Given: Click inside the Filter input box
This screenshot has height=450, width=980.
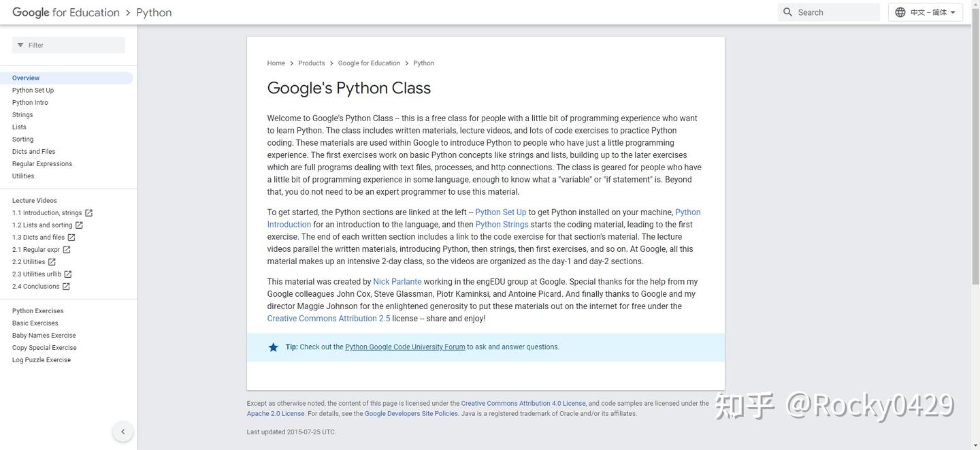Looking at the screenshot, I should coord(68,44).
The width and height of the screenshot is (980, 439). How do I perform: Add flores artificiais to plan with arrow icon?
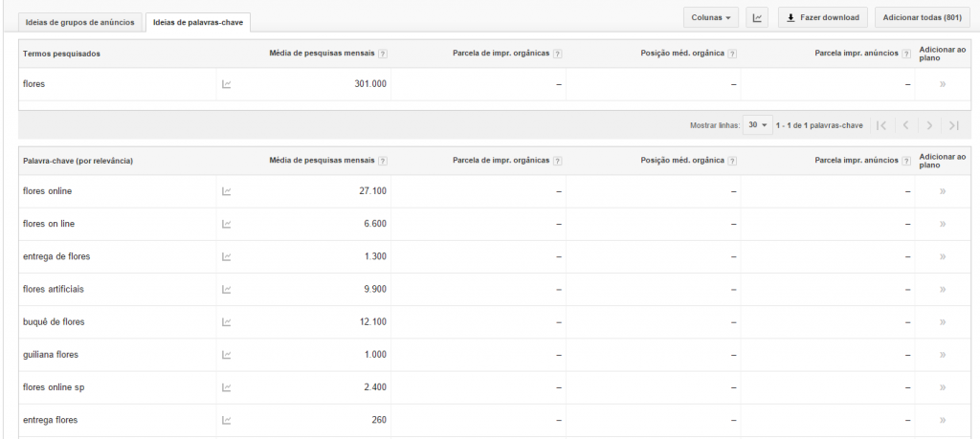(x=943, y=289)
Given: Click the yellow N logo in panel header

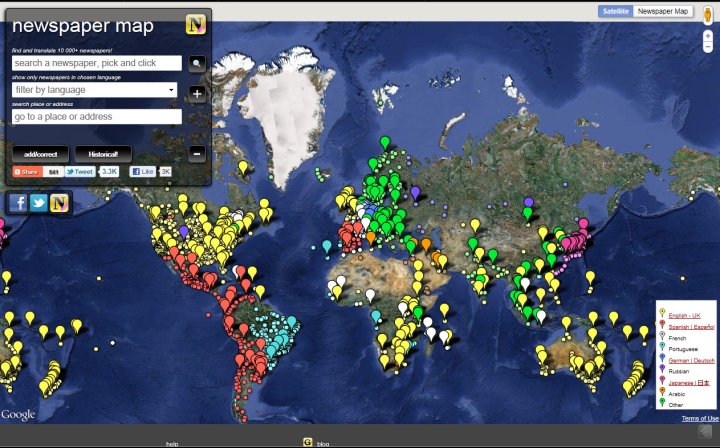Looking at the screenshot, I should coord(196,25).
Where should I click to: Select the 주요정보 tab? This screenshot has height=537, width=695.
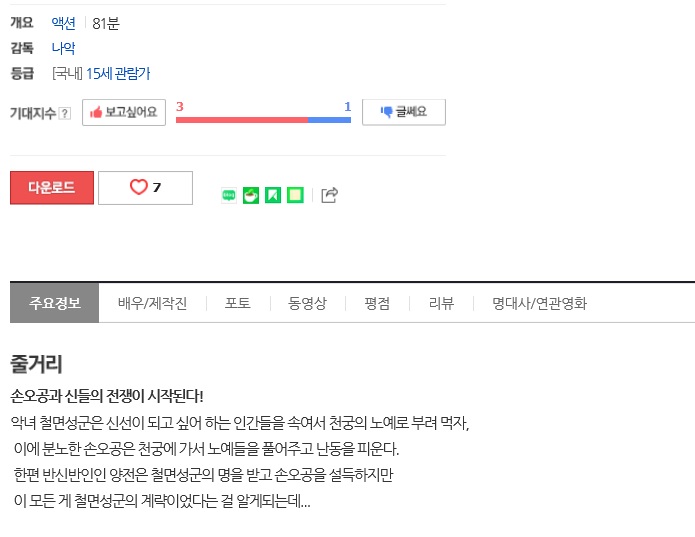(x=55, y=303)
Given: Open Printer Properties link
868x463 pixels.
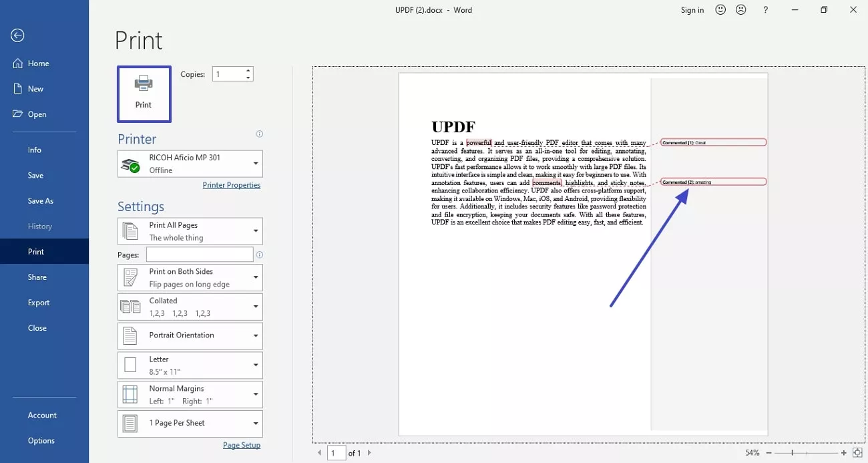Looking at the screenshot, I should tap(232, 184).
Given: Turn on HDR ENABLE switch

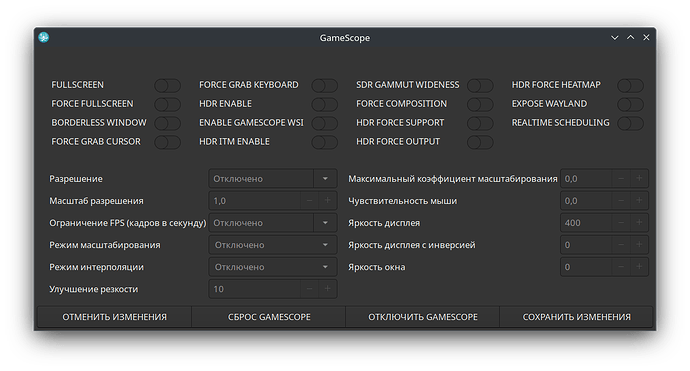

=====

WORK TO COMPLETE:
Here the lines from the one containing "The width and" through the end of the material are to be copied exactly, with the pictures omitted.

OUTPUT FOR THIS EXERCISE:
The width and height of the screenshot is (980, 439). How do I perform: Add flores artificiais to plan with arrow icon?
(x=943, y=289)
Given: Click the yellow N logo in panel header

Looking at the screenshot, I should coord(196,25).
Where should I click to: Select the 주요정보 tab? This screenshot has height=537, width=695.
(x=55, y=303)
Given: Open Printer Properties link
868x463 pixels.
Looking at the screenshot, I should tap(232, 184).
Given: Turn on HDR ENABLE switch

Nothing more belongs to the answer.